Commentary: TIGER Grants Fall Short for Ports

The fourth round of TIGER grants announced last week is another example of economic stimulus that is too little, too late and a missed opportunity to leverage our port assets.

Only eight of the grants, worth about $79 million, or about 16 percent of the $485.3 million in available funds, go directly to port-related infrastructure. That’s a slight improvement over the third round of TIGER grants, when only 15 percent went to port projects, but it still falls far short of meeting U.S. port and waterway needs at a time when shallow harbors, inadequate inland connectors and aging river locks and dams are undermining the country’s competitive position in exports.

If proof were needed, the Army Corps of Engineers called for a new approach to the public and private financing of strategically critical maritime infrastructure projects in Gulf and Southeast ports on the same day the Department of Transportation announced the new TIGER grants. In a report to Congress, the corps said the U.S. must find a way to fund the deepening of Southeast and Gulf ports to remain competitive in global trade at a time when deficits threaten our ability to fund projects.

I may be preaching to the choir, but what’s distressing is that the Obama administration can’t see the payoff in terms of jobs and economic activity that port investment brings. A total of 258,000 jobs in Texas, for example, are related to cargo moving through the Port of Houston, which generate $4.5 billion in state and local taxes, according to a recent study by Martin Associates.

“The administration continues to ignore ports as a major source of job growth,” said John Martin, the port consultant’s principal. “If we don’t invest in our ports and inland waterways, how can we ready ourselves for export activity?”

The administration’s National Export Initiative sets a goal of doubling exports in the five years to 2014, but most U.S. exports of coal and wheat move by barge down the Mississippi and Ohio rivers, where some locks and dams are more than 70 years old and in danger of failure. On top of that, most of our exports are much heavier than our imports and require deeper harbors to handle the large post-Panamax and bulk ships that carry them to export markets.

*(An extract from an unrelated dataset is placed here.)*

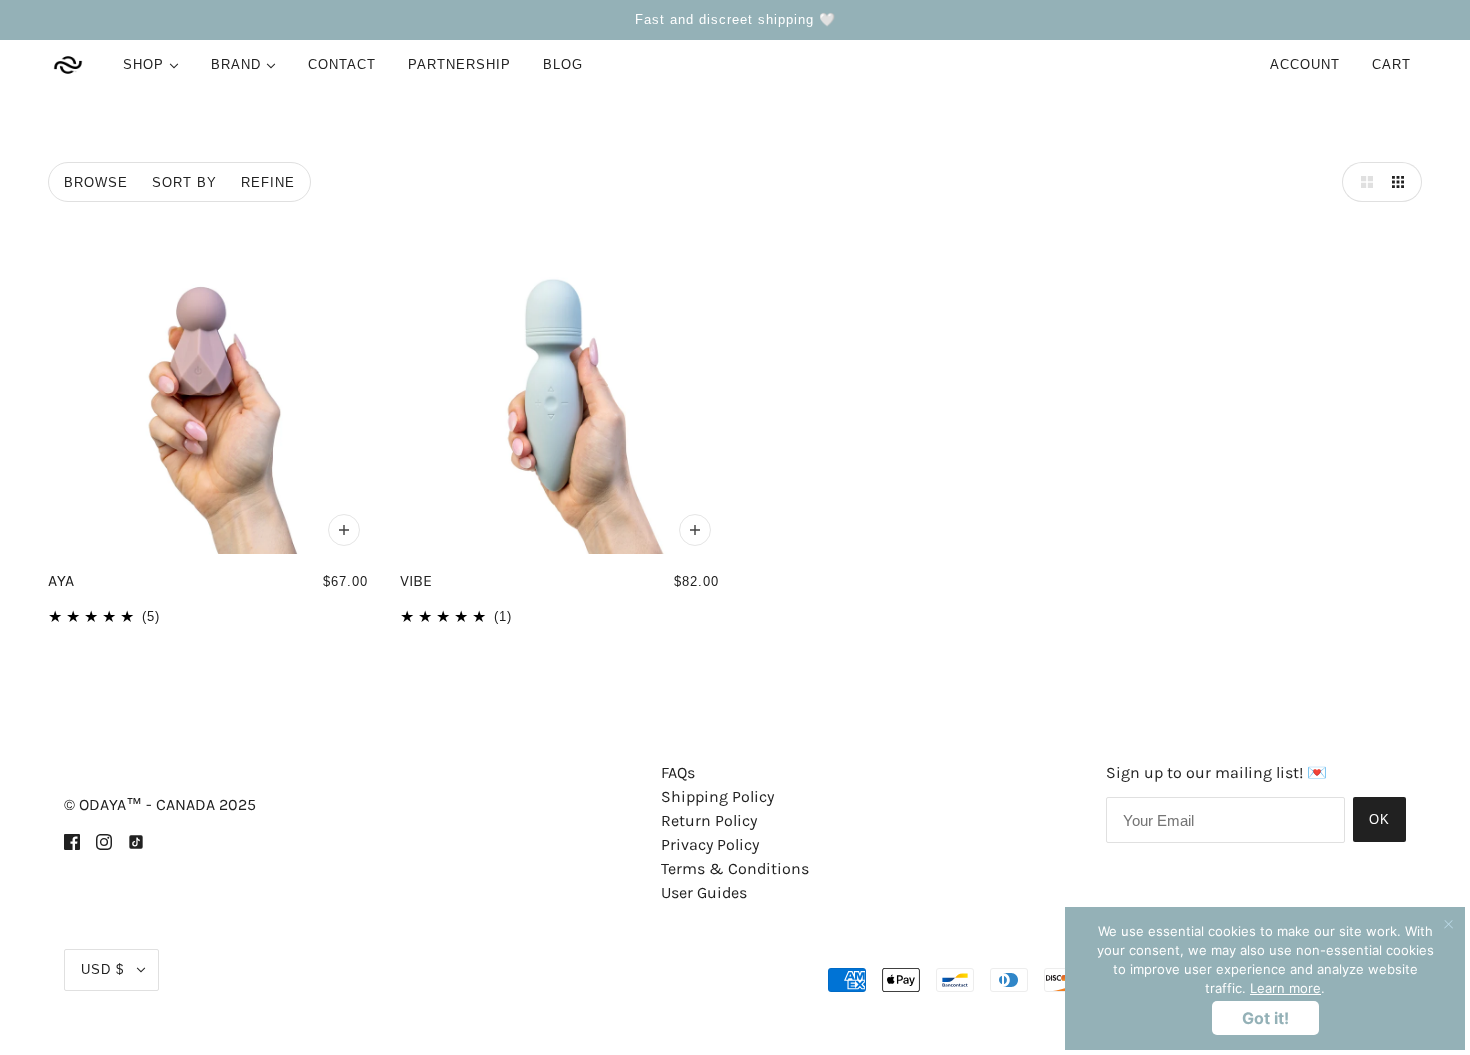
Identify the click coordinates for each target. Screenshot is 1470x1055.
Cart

If Washington can fund more harbor deepening in the Southeast, it will generate enormous dividends in terms of job growth by luring back to U.S. ports the transshipment activities that have migrated to Caribbean hubs over the last decade. Every additional weekly service by an 8,500-TEU container ship with some transshipment cargo equates to 7,900 direct and indirect jobs. It also would create another 11,500 jobs in logistics support in distribution centers, packaging and trucking.

“So we stand to lose 18,000 to 19,000 jobs for every weekly transshipment service that we can’t bring back to our ports because we don’t have adequate infrastructure,” Martin said.